*Instructions to follow:* Return the data below exactly, minus the pictures.

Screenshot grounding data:
'''

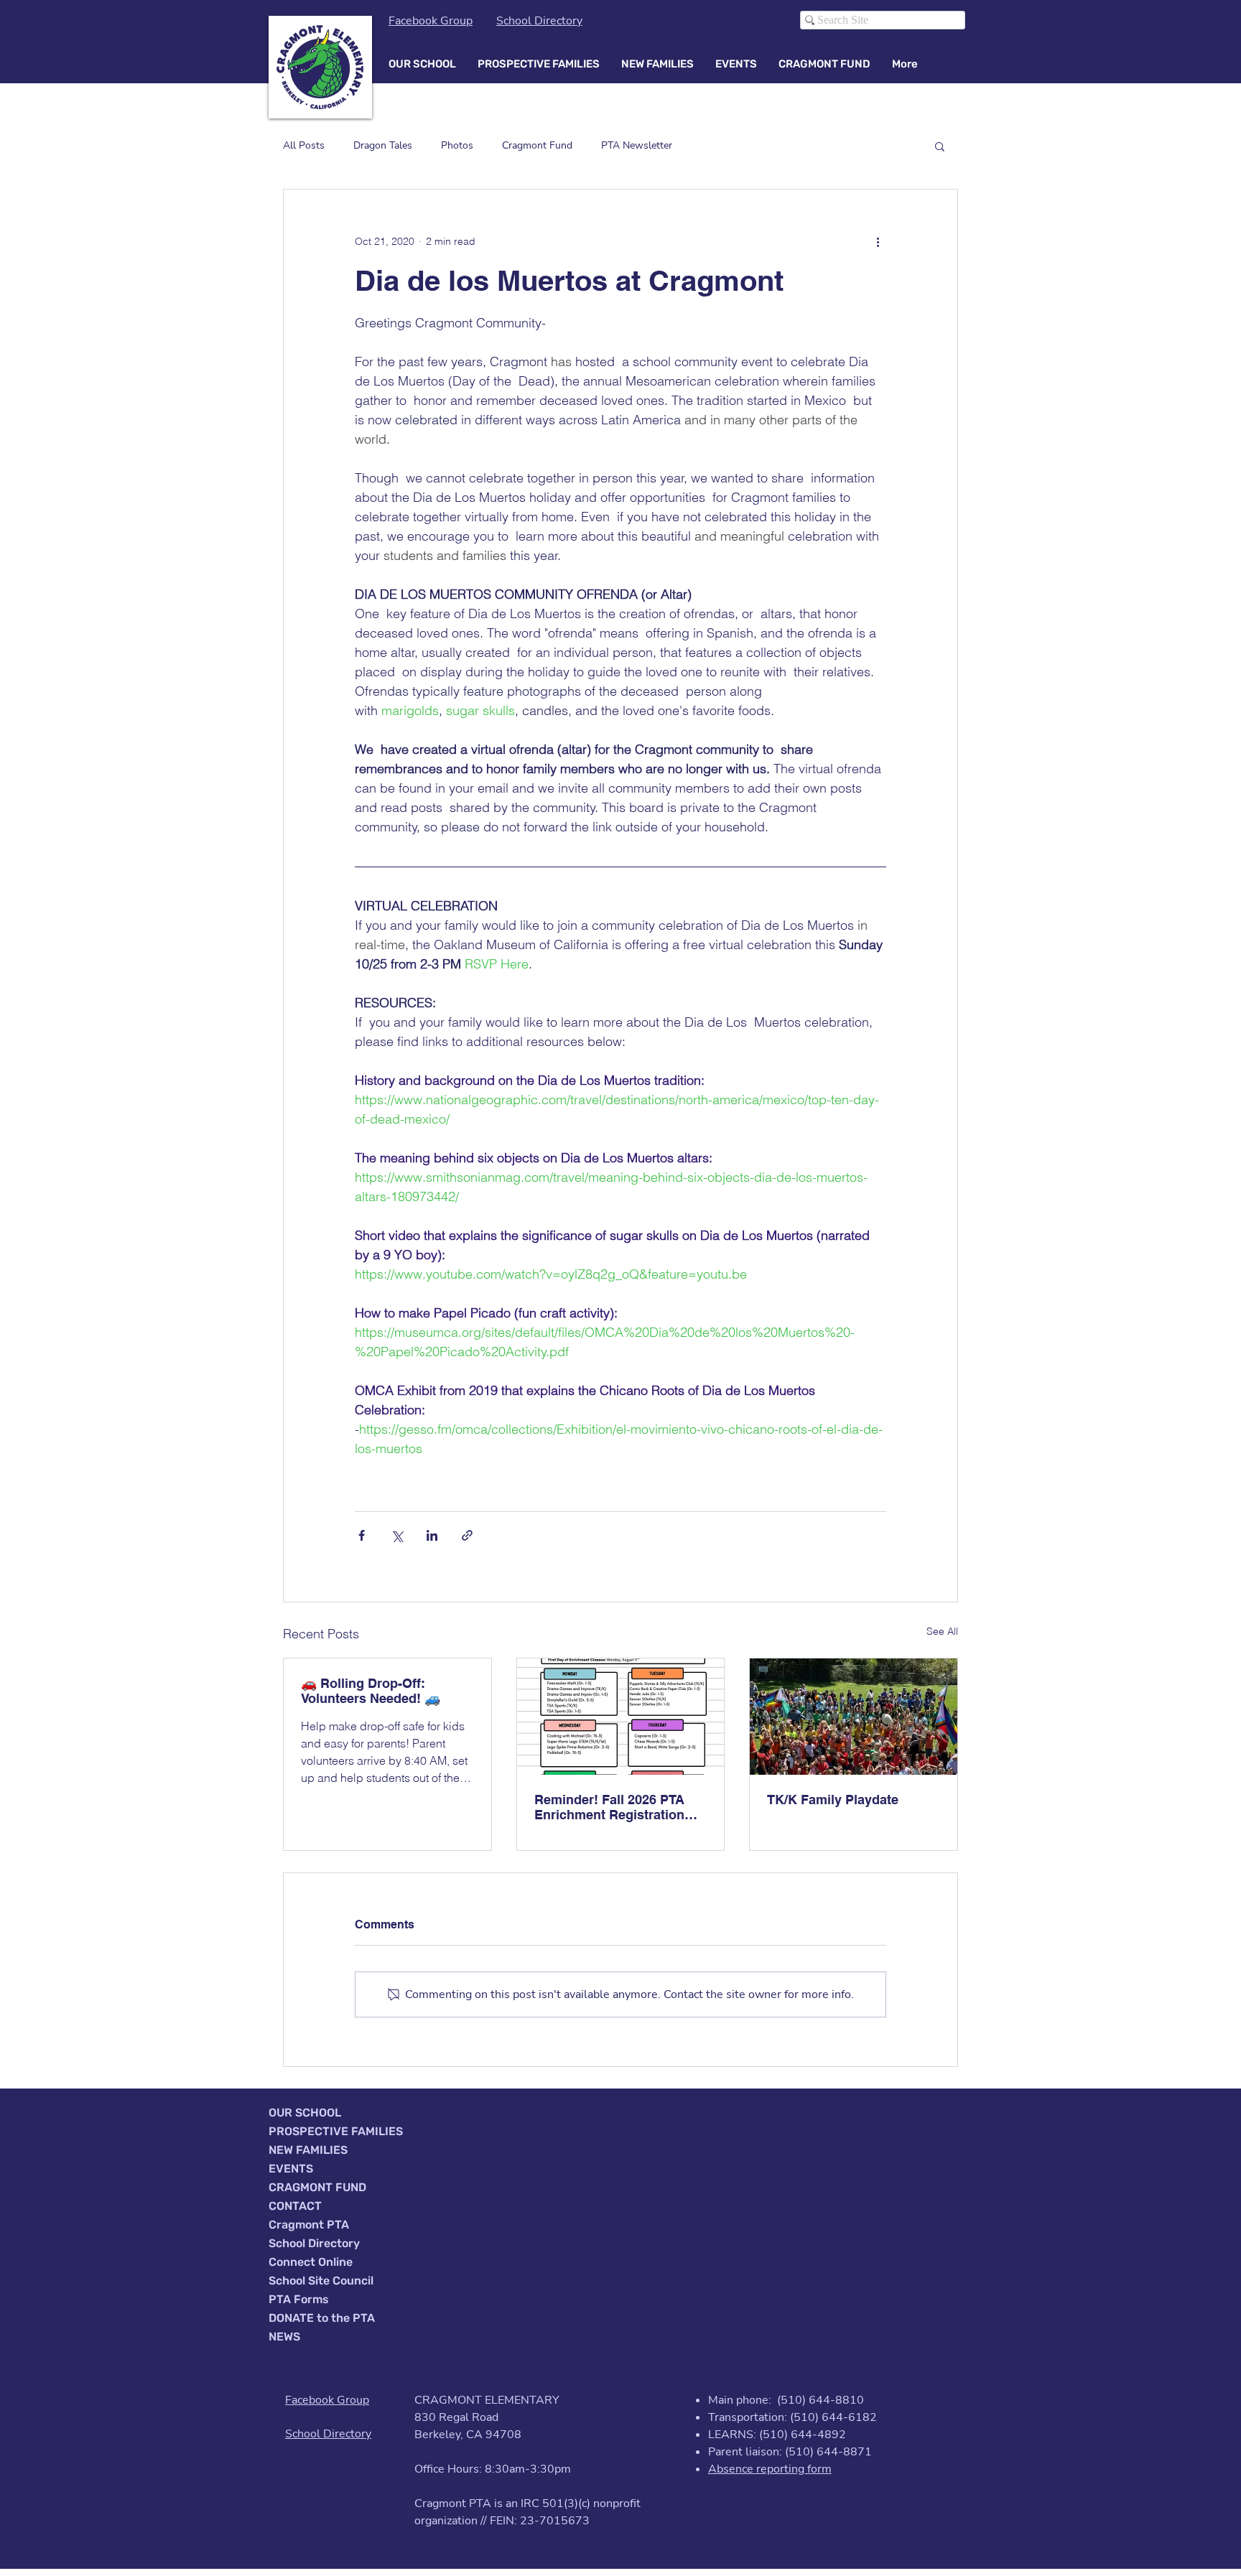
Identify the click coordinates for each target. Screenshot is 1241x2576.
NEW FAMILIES (308, 2150)
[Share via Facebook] (361, 1535)
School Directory (539, 21)
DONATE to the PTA (322, 2318)
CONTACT (295, 2206)
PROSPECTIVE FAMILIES (336, 2131)
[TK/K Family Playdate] (853, 1716)
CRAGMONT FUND (317, 2187)
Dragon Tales (382, 145)
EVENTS (291, 2168)
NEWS (284, 2336)
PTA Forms (299, 2299)
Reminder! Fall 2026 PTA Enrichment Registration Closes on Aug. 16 (609, 1807)
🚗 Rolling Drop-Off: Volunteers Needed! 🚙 (370, 1691)
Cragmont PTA (309, 2224)
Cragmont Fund (537, 145)
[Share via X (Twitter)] (397, 1535)
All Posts (304, 145)
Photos (457, 145)
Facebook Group (431, 21)
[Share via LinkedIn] (432, 1535)
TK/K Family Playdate (832, 1799)
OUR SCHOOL (305, 2112)
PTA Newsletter (636, 145)
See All (942, 1631)
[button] (422, 64)
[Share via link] (467, 1535)
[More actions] (877, 241)
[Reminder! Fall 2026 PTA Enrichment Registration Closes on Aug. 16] (621, 1716)
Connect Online (311, 2262)
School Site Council (321, 2280)
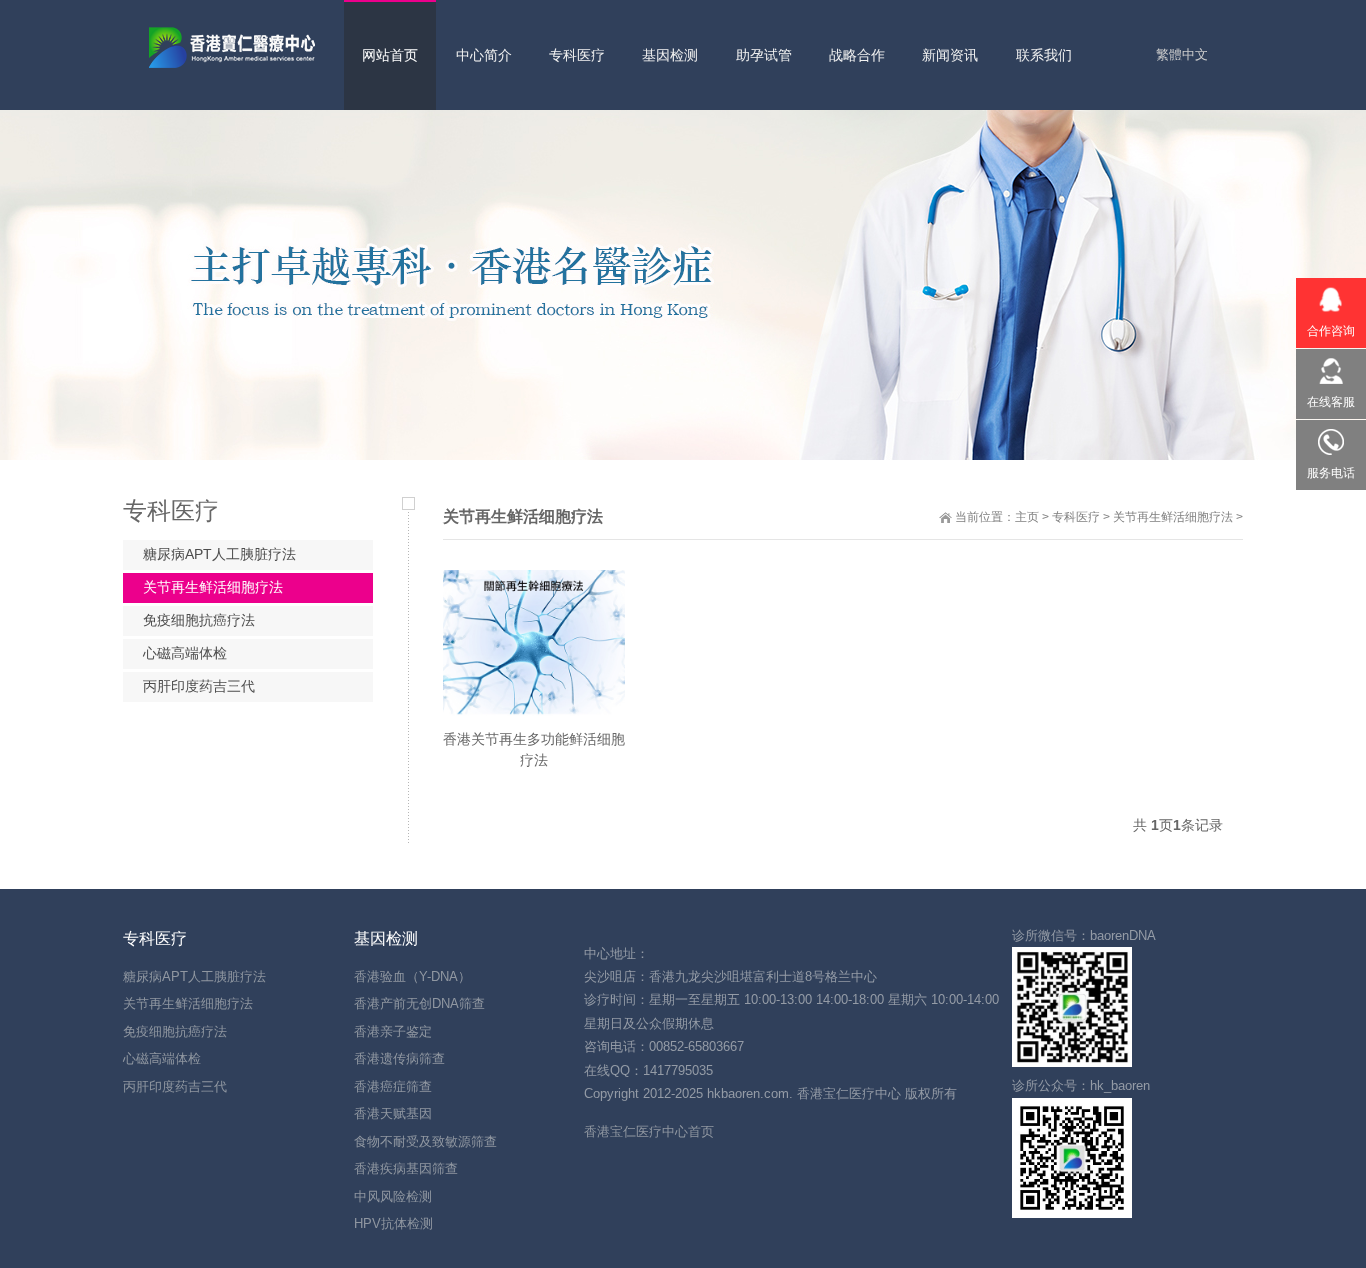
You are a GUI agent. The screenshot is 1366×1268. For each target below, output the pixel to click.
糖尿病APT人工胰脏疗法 (219, 554)
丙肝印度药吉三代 (199, 686)
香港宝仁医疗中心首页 (649, 1131)
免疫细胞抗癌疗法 (199, 620)
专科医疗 (1076, 517)
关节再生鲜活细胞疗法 (1173, 517)
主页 (1027, 517)
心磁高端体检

'''

*Answer area:*
Identify the click coordinates for each target. Screenshot is 1241x2576.
NEW FAMILIES (308, 2150)
[Share via Facebook] (361, 1535)
School Directory (539, 21)
DONATE to the PTA (322, 2318)
CONTACT (295, 2206)
PROSPECTIVE FAMILIES (336, 2131)
[TK/K Family Playdate] (853, 1716)
CRAGMONT FUND (317, 2187)
Dragon Tales (382, 145)
EVENTS (291, 2168)
NEWS (284, 2336)
PTA Forms (299, 2299)
Reminder! Fall 2026 PTA Enrichment Registration Closes on Aug. 16 (609, 1807)
🚗 Rolling Drop-Off: Volunteers Needed! 🚙 (370, 1691)
Cragmont PTA (309, 2224)
Cragmont Fund (537, 145)
[Share via X (Twitter)] (397, 1535)
All Posts (304, 145)
Photos (457, 145)
Facebook Group (431, 21)
[Share via LinkedIn] (432, 1535)
TK/K Family Playdate (832, 1799)
OUR SCHOOL (305, 2112)
PTA Newsletter (636, 145)
See All (942, 1631)
[button] (422, 64)
[Share via link] (467, 1535)
[More actions] (877, 241)
[Reminder! Fall 2026 PTA Enrichment Registration Closes on Aug. 16] (621, 1716)
Connect Online (311, 2262)
School Site Council (321, 2280)
You are a GUI agent. The screenshot is 1366×1268. For each target below, output the pixel to click.
糖尿病APT人工胰脏疗法 (219, 554)
丙肝印度药吉三代 (199, 686)
香港宝仁医疗中心首页 (649, 1131)
免疫细胞抗癌疗法 (199, 620)
专科医疗 (1076, 517)
关节再生鲜活细胞疗法 (1173, 517)
主页 (1027, 517)
心磁高端体检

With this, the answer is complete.